La colonisation sert également de prétexte à certains paresseux pour expliquer le retard de l’Afrique. Pourtant jusqu’à nos jours, l’africain ne sait rien produire de significatif et se contente de consommer les produits de la haute technologie occidentale. Aujourd’hui, les grandes figures qui font la fierté de l’Afrique sont, pour la plupart, des purs produits de la colonisation ; ils se sont instruits grâce aux écoles implantées un peu partout dans les brousses les plus reculées. Ceux qui tentent de défendre la négritude utilisent des instruments d’analyse scientifiques acquis chez le blanc. Le colon a certes amplement profité de sa présence en Afrique, mais il a fait beaucoup de bien : il a développé l’écrit là où des peuples arriérés se contentaient du bouche à oreille suivant des langues vernaculaires ; il a implanté des hôpitaux là où on se contentait de plantes, racines et mixtures magiques pour se soigner. Ce n’est pas défendre la colonisation, mais rétablir la vérité des faits quelque terrible que cela puisse être. Il n’y a aucune honte à reconnaître ses faiblesses et la force des autres lorsqu’on est disposé à progresser.

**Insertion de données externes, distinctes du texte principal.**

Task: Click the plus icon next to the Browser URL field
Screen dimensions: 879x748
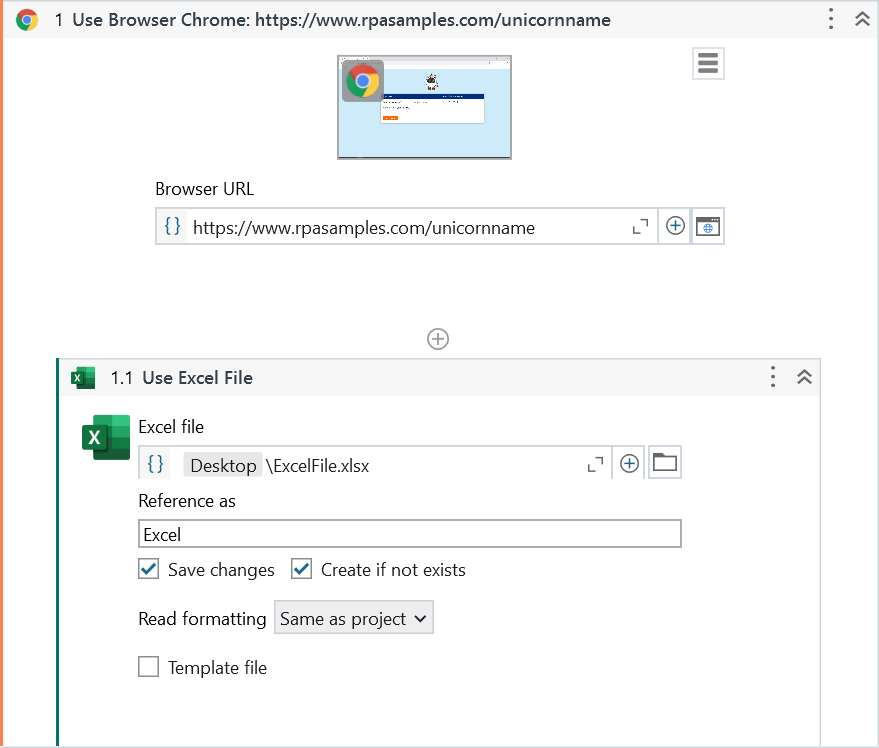Action: click(x=674, y=226)
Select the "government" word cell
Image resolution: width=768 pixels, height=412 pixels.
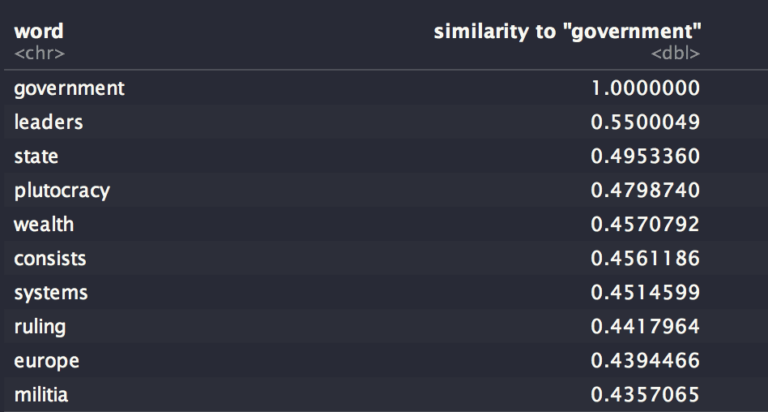[69, 88]
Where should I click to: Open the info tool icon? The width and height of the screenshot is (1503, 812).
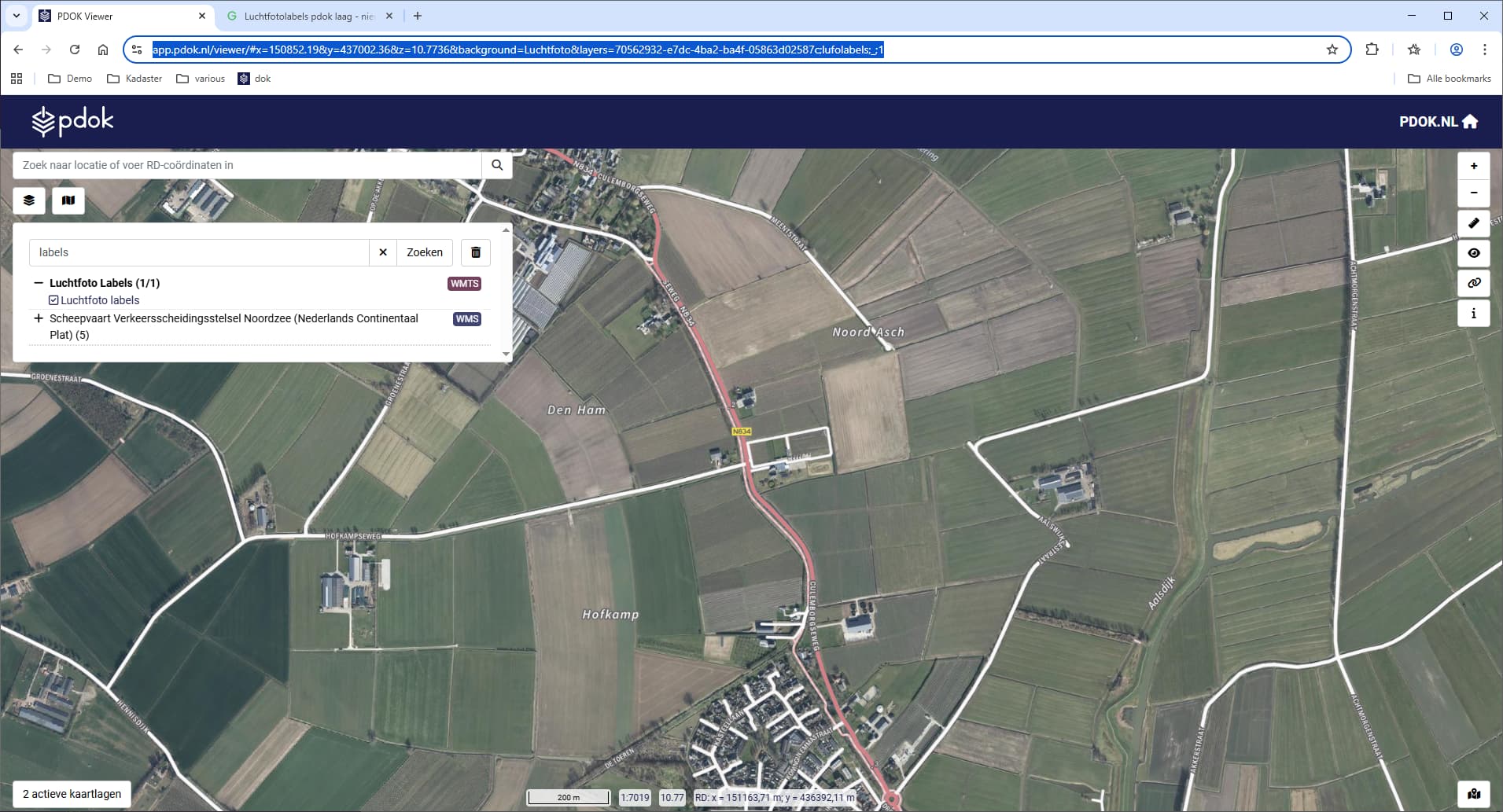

Une autre trouvaille des africains c’est le « commerce équitable ». Au lieu de produire plus et mieux, les africains préfèrent pleurnicher dans des sommets internationaux pour obtenir des faveurs et écouler leurs produits. Il est vrai que le commerce national comme international doit être encadré par des règles pour maintenir un minimum de loyauté. Cela dit, il faut pas rêver : il n’y a pas de sentiments dans le marché. Les consommateurs achètent librement les produits qui leur paraissent de meilleure qualité ; ils ne cherchent pas à faire plaisir à un producteur ou un vendeur. C’est ainsi qu’en Afrique même, dans le secteur de l’habillement par exemple, les populations préfèrent acheter les produits européens même s’il sont plus chers au détriment des produits artisanaux locaux de qualité douteuse. De la même manière, il y’a des européens qui préfèrent certains produits alimentaires de provenance africaine. Il n’y a pas de secret : les plus compétitifs s’imposent au détriment des moins compétitifs. Cela est vrai à l’interne comme à l’externe. Toute mesure de discrimination positive prise dans ce domaine n’est que provisoire et ne résistera pas au libre choix des consommateurs. Un producteur, qu’il soit européen ou africain n’acceptera jamais délibérément de renoncer à une partie de ses bénéfices par pitié pour d’autres producteurs. Il est utopique et même inintelligent de penser qu’un Etat européen souverain et soucieux de protéger ses citoyens laborieux va accepter de réduire la subvention qu’il accorde à ses producteurs, donc de les déprotéger, pour les beaux yeux des Etats africains qui dilapident régulièrement leurs ressources par le vol, la corruption et un train de vie insolent de l’Etat. Cette attitude n’est d’ailleurs pas surprenante : l’Afrique est connue pour sa main tendue pour recevoir des vivres, obtenir l’effacement de sa dette, etc. Il est à prévoir que cette promptitude à mendier prospère car dans de nombreuses villes africaines, de petits enfants sont initiés à mendigoter dans la rue et personne de s’en inquiète. Ils vont donc grandir avec l’accoutumance de la mendicité.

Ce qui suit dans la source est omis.